**FRAGMENTO PROPORCIONADO**:
____

QUERIDA ELSA es el título de un artículo escrito por Celso
Lunghi en la edición del suplemento Las Doce del 31 de mayo de 2013, para
evocar a la escritora Elsa Bornemann. Al cumplirse otro año de su
fallecimiento, reproducimos ese texto tan sentido.
Por Celso Lunghi
Me enteré por Facebook. Uno de mis contactos publicó la
noticia y, enseguida, casi por inercia, agarré los tres libros suyos que ocupan
un lugar privilegiado en mi biblioteca –Socorro (1988), Queridos monstruos
(1991) y Socorro Diez (1994)–, les saqué una foto y la subí. Fue lo primero que
atiné a hacer, todavía atontado, incrédulo: reconocer su influencia, destacar
la huella que en mi infancia, de una vez y para siempre, se encargó de estampar
en mí.

____

**TAREAS DEL EJERCICIO**:
**A)** Transcribe del texto sobre Elsa Bornemann el pasaje que empieza en "QUERIDA ELSA es" y termina en "texto tan sentido.".
**B)** Retoma el texto sobre Elsa Bornemann y continúalo a partir de su última oración.
El listado siguiente procede de otra fuente.

**DATOS PROPORCIONADOS**:

____

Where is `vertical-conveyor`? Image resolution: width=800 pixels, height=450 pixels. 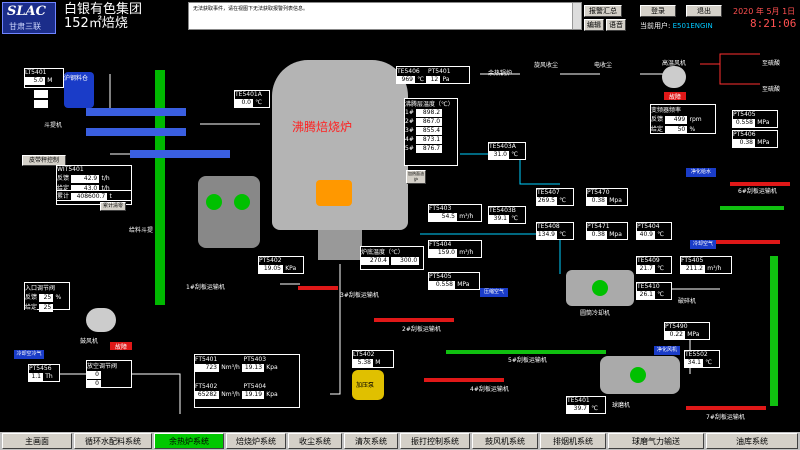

____

**RESPUESTAS POR TAREA**:
**A)**
QUERIDA ELSA es el título de un artículo escrito por Celso
Lunghi en la edición del suplemento Las Doce del 31 de mayo de 2013, para
evocar a la escritora Elsa Bornemann. Al cumplirse otro año de su
fallecimiento, reproducimos ese texto tan sentido.

**B)**
Prácticamente con la misma velocidad, se empezaron a reproducir
los “Me gusta”. Durante el resto de la tarde, sus “amorcitos” nos abocamos a la
tarea de compartir su imagen y las de sus tapas. El tono general era de
agradecimiento y las palabras para despedirla parecían calcadas: “Se llevó un
pedazo de mí”, “una escritora que no subestimó a sus lectores”, “murió algo más
que una persona”, “gracias por esos cagazos memorables”. Pero la que más se
repetía era esta frase: “Hay un cuento de ella que me marcó, que me quedó
grabado”. Quizás ése sea el mayor elogio que le podamos a hacer a Elsa
Bornemann (1952-2013): fue una autora que, en un momento en el que todavía no
éramos capaces de dimensionarlo, cambió de raíz la manera en la que varias
generaciones entendíamos la literatura.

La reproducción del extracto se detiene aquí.